The main strength of our study is that this is one of the largest and most well-characterized breast cancer cohorts of Asian women. However, many of the breast cancer risk assessment tools and the PRS are established based on European populations and their utility in Asian breast cancer populations remains unclear. Approximately half of the breast cancer population were identified as high risk, suggesting that other factors not considered in the risk prediction models (e.g., mammographic density, physical activity, alcohol, smoking) studied may be responsible. We classified breast cancer patients into risk categories based on 5-year absolute risks at the age of breast cancer diagnosis; this may not be representative of women without breast cancer. While we are likely to overestimate the 5-year absolute risk, results from the prospective cohort (SCHS) support the use of genetic factors on top of family history and the Gail model. As this is a case-only cohort, the proportions from the risk classification analysis are not representative of the general population, where most women will be classified as low risk. Nonetheless, this will not affect the comparison of how different criteria identify women at high risk.

While this study’s main focus was to highlight the lack of an overlap between high-risk women identified by genetic and non-genetic risk factors, it is worth noting that other works in the field have studied the potential improvements in risk prediction by combining different risk factors.

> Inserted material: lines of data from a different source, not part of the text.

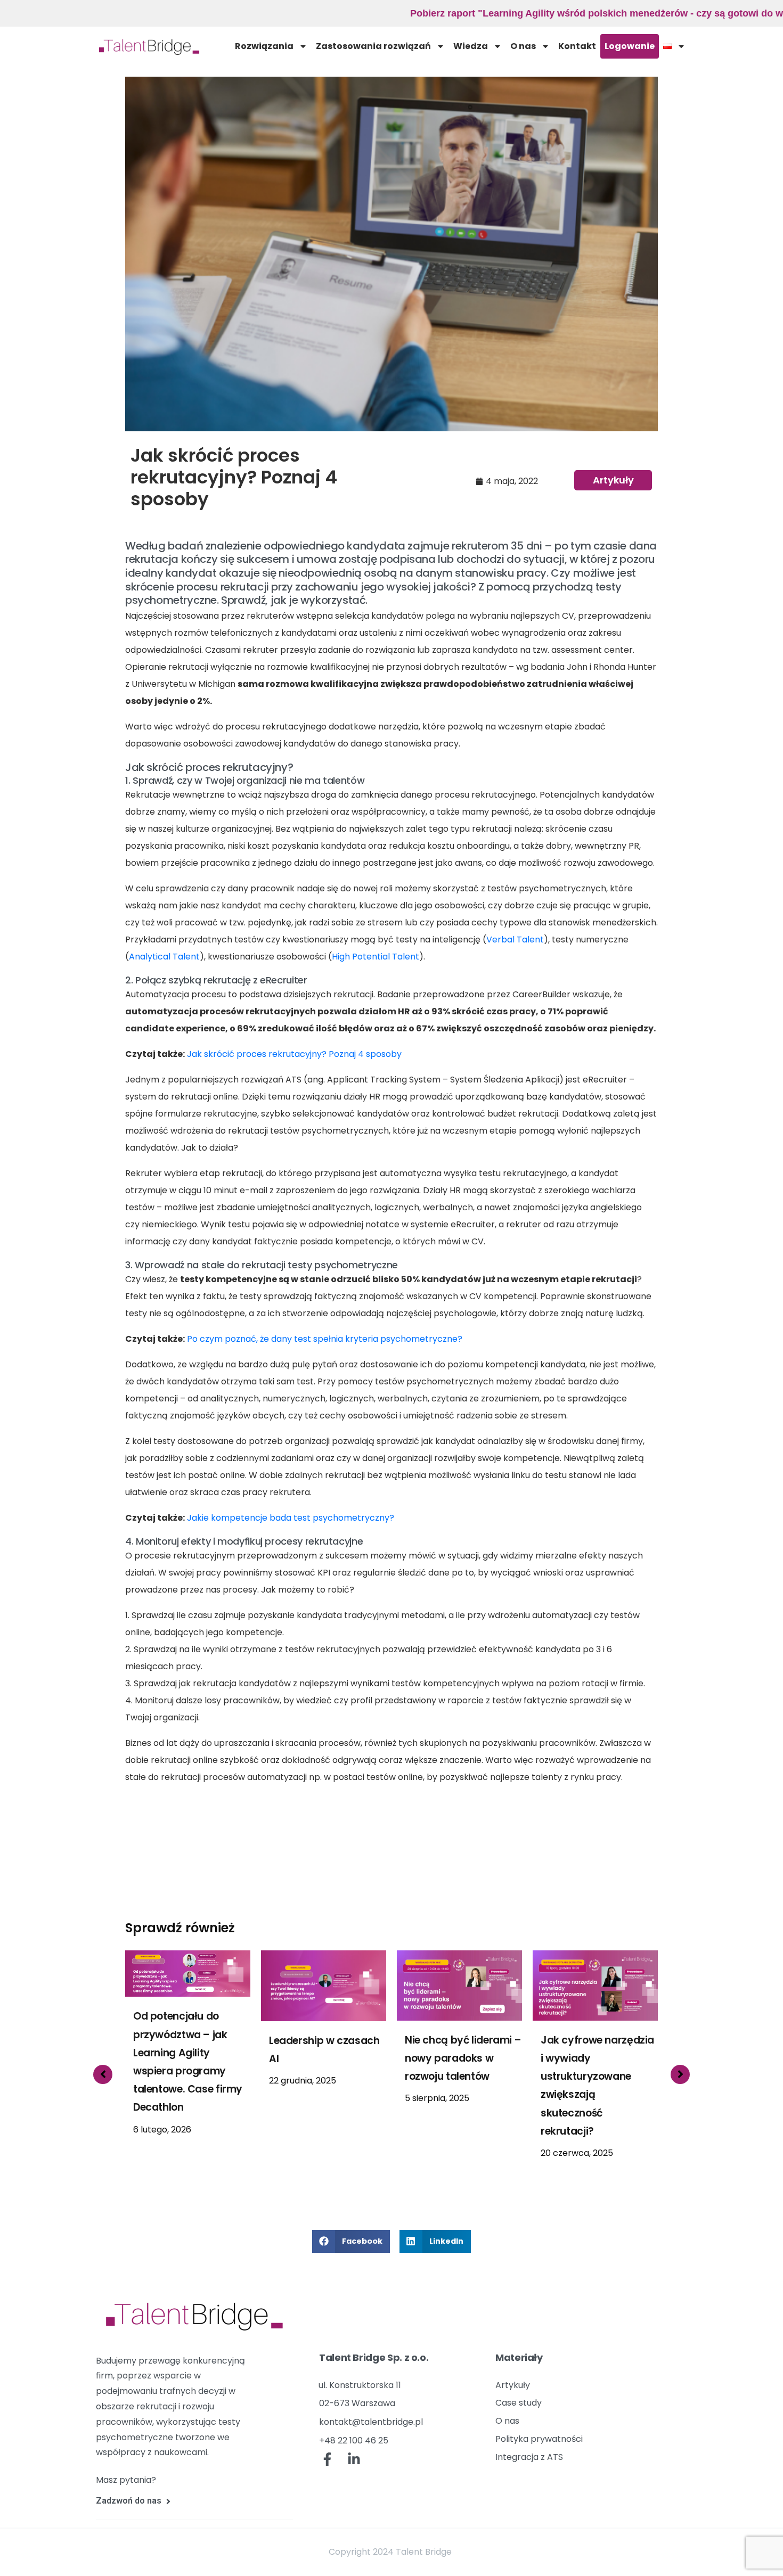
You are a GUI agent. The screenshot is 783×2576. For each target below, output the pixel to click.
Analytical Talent (164, 956)
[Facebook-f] (327, 2459)
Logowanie (630, 46)
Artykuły (613, 480)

For instance, Choudhury et al. explored the value of adding mammographic density and PRS to classical risk factors in a population of women of European ancestry [36]. In a more recent study, Yang et al. assessed the performance of breast cancer risk prediction models incorporating genetic and non-genetic risk factors in 20,444 breast cancer cases and 106,450 controls from the Asia Breast Cancer Consortium [37]. These developments are complementary to the findings of this study and will help pave the way for more patient-centric, data-driven healthcare systems in the future.

Conclusions

In summary, our assessment shows that family history and genetic and non-genetic risk stratification tools have the potential to complement one another to identify women at high risk in breast screening programs. The results add to the growing body of evidence to support a paradigm shift from an approach that is age-based to risk-based.